TEXT BLOCK:
---

But later that day, at 10:55 p.m., an Art Institute security guard saw two men get out of a car, climb up one of the statues and cut off a lion’s mask, police said. The men got into a black, four-door Chevy and drove off.

The masks have since been replaced with more heavy duty cables to secure them to the lions, the Sun-Times reports.

The lions have guarded the front entrance of the museum since 1893 and have become occasional models. It started when the Bears were on their way to Super Bowl during their historic 1985 season. Since then, the lions have been fitted with White Sox and Cubs hats and a Blackhawks helmet to honor championship runs.

But, like the masks, people sometimes want to take a souvenir.

The 1985 Bears helmets were 50 pounds apiece. Despite their size and weight, Bears fans repeatedly tried to steal them.

---

PROVIDED MATERIAL:

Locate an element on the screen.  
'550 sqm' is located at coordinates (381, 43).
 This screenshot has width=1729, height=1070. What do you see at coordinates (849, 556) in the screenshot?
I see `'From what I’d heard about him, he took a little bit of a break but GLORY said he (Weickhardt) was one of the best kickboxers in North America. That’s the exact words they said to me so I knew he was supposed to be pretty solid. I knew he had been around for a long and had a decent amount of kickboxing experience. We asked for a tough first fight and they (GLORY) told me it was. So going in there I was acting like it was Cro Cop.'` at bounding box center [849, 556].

---

JOBS:
A) In the passage about the Art Institute lions, how much did each of the 1985 Bears helmets weigh?
B) Continue the passage about the Art Institute lions from its last sentence.

RESPONSES TO THE TASKS:
A) 50 pounds

B)
One time, someone got a helmet off but dropped it, leaving a large dent. Another time, thieves made off with one entirely. A security guard saw two men in their 20s running across Michigan Avenue with it. It was presumed they made their getaway in a purple Lincoln Continental that had been circling the block, according to the Tribune.

One of the apparent thieves later called the Tribune to confess.

“I have a Lincoln, and we kind of put it in the trunk and drove home on the Eisenhower with the trunk lid half open,” he said.

The Art Institute was not amused.

”I think it’s just mean-spirited,” said Eileen Harakal, director of public relations at the time.